Elif’in karşısına bir süre sonra minik bir fil çıkmış. Bu fil, Elif’e minik hortumuyla su sıçratmış ve ikisi kahkahalarla gülmüş. Fil, Elif’e “Merak etme, burası bir rüya ama her rüya bize bir şey öğretir,” demiş. Elif filin elinden tutmuş ve ikisi birlikte adada gezintiye çıkmışlar. Ormandaki kuşlar Elif’in geldiğini duyunca şarkı söylemeye başlamışlar. Tüm ada, Elif’e sıcak bir hoş geldin diyerek onu selamlamış.
Gün batımına yaklaşırken, Bilge Baykuş geri dönmüş. ‘Elif, artık eve dönme vakti geldi. Ancak unutma, bu rüya her zaman senin kalbinde olacak.

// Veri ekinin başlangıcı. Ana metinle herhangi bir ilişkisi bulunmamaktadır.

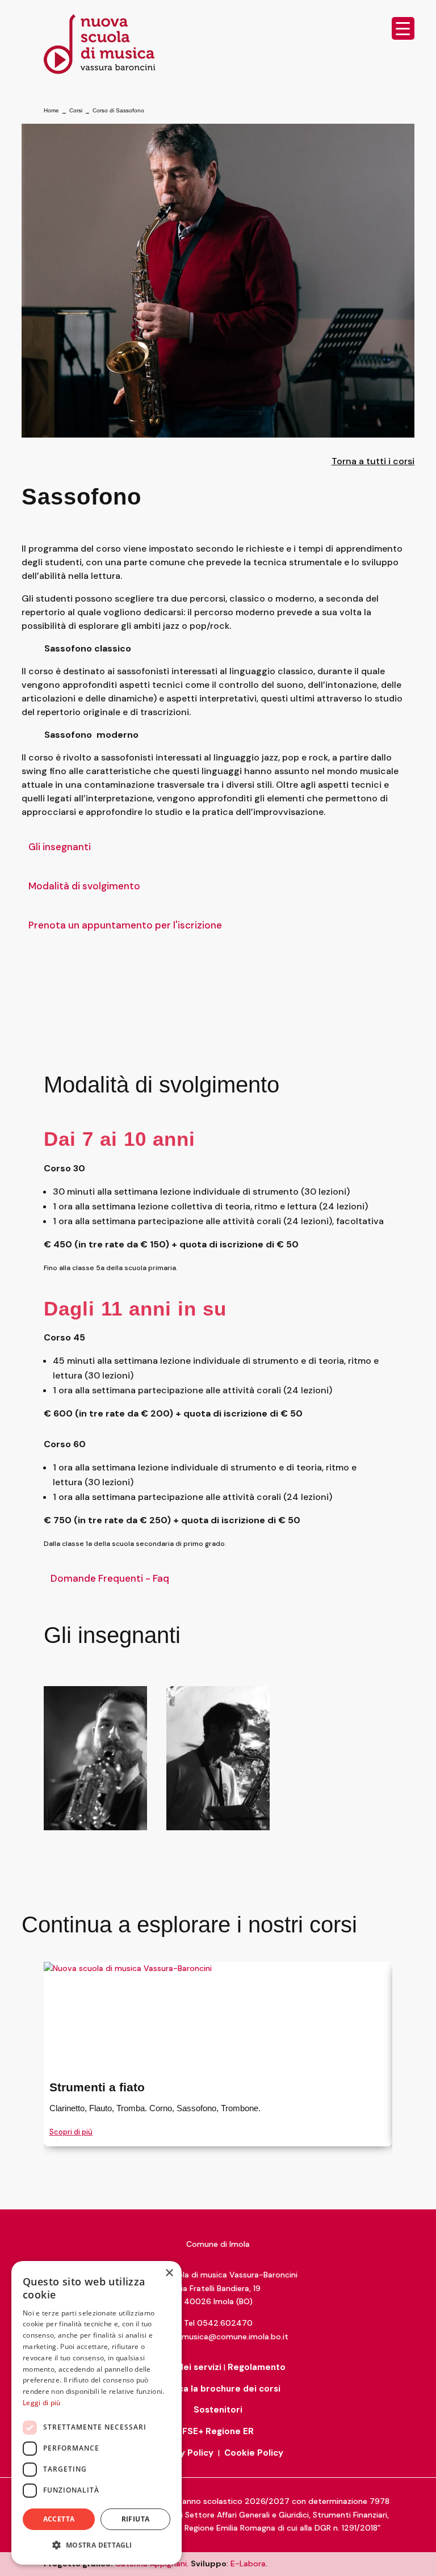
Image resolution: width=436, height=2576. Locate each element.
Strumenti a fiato (97, 2087)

Ne zaman iyiliğe ihtiyaç duysan veya bir dost arasan, burada yaşadıklarını hatırla,’ demiş. Elif, gözlerini yavaşça kapatmış ve baykuşun kanatlarında uçarken uyumaya devam etmiş.
Ertesi sabah Elif gözlerini açtığında yatağındaymış. Yastığının yanında bir parça yıldız tozu bulmuş. Gülümseyerek bu tozu avucuna almış ve içinden, ‘Rüya Ormanı, periler, Bilge Baykuş… Hepsi gerçekti!’ demiş. Bu güzel rüyayı her zaman hatırlayacağına söz vermiş ve içini sıcacık bir mutluluk kaplamış.
Annesi Zeynep’e masalını bitirirken, küçük kızın gözleri kapanmış ve tatlı bir uykuya dalmış. Rüyasında belki de Rüya Ormanı’na gitmek üzere yola çıkıyormuş. Gökyüzündeki yıldızlar ona göz kırparken, Zeynep mutlu bir gülümsemeyle derin uykuya dalmış.
Göklerde parlayan yıldızlar, ay ışığının altında Elif, Zeynep ve tüm çocuklara güzel rüyalar fısıldamış. Ve masal burada bitmiş. Gök kubbe, çocukların en tatlı rüyalarına şahit olmuş, ay ışığı onları koruyarak huzurla izlemeye devam etmiş.
Ve gökyüzündeki yıldızlar, tüm çocuklara her gece mutlu, huzurlu uykular diler olmuş.
Göklerde yıldızların parıltısıyla masal tatlı bir uykuya dalarken, gökyüzü, hepimizin en güzel rüyalarına ev sahipliği yapmış.